The Xiuba Ancient Fortress (秀巴古堡; ), located in Xiuba Village, Bahe Town, Gongbo'gyamda County, Tibet Autonomous Region, is a 1,600-year-old military complex and one of Tibet's oldest and best-preserved stone fortification systems.

== Geography ==
Situated along National China National Highway 318 near the Nyang River, the fortress originally comprised seven towers arranged in a Big Dipper formation, with five remaining today. These 50-meter-high towers, built with interlocking slate and wooden beams, exhibit a unique twelve-faced, twelve-edged prismatic exterior and an octagonal interior. Their 2-meter-thick walls have strategic observation ports and were made to connect with iron chains for coordinated defense. This shows how advanced the military engineering was in the Tibetan Empire during the rule of Songtsen Gampo.

== Ecology ==
Fortress is embedded within the Nyang River Valley's biodiversity corridor, surrounded by mixed coniferous forests, alpine meadows, and glacial streams.
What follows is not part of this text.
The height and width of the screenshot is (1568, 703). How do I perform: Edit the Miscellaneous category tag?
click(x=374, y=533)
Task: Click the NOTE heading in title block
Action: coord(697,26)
The area supports endemic species like the Himalayan blue poppy and serves as a critical habitat for migratory birds.

== Culture ==
The site is intertwined with the epic of King Gesar, who allegedly conquered demonic forces here using dawn ambush tactics, and local legends recount conflicts between Tibetan Buddhist sects, evidenced by the name "Xiuba" (Tibetan: "flaying") referencing historical sectarian violence.

== Protection ==
Since its designation as a regional cultural heritage site in 2001, the fortress has integrated preservation with eco-tourism, featuring Tibet's largest prayer wheel and a museum showcasing medieval weaponry and agrarian tools. Ongoing efforts balance archaeological conservation with sustainable tourism, highlighting its dual role as a historical sentinel and a bridge between ancient Tibetan military strategy and Himalayan ecological resilience.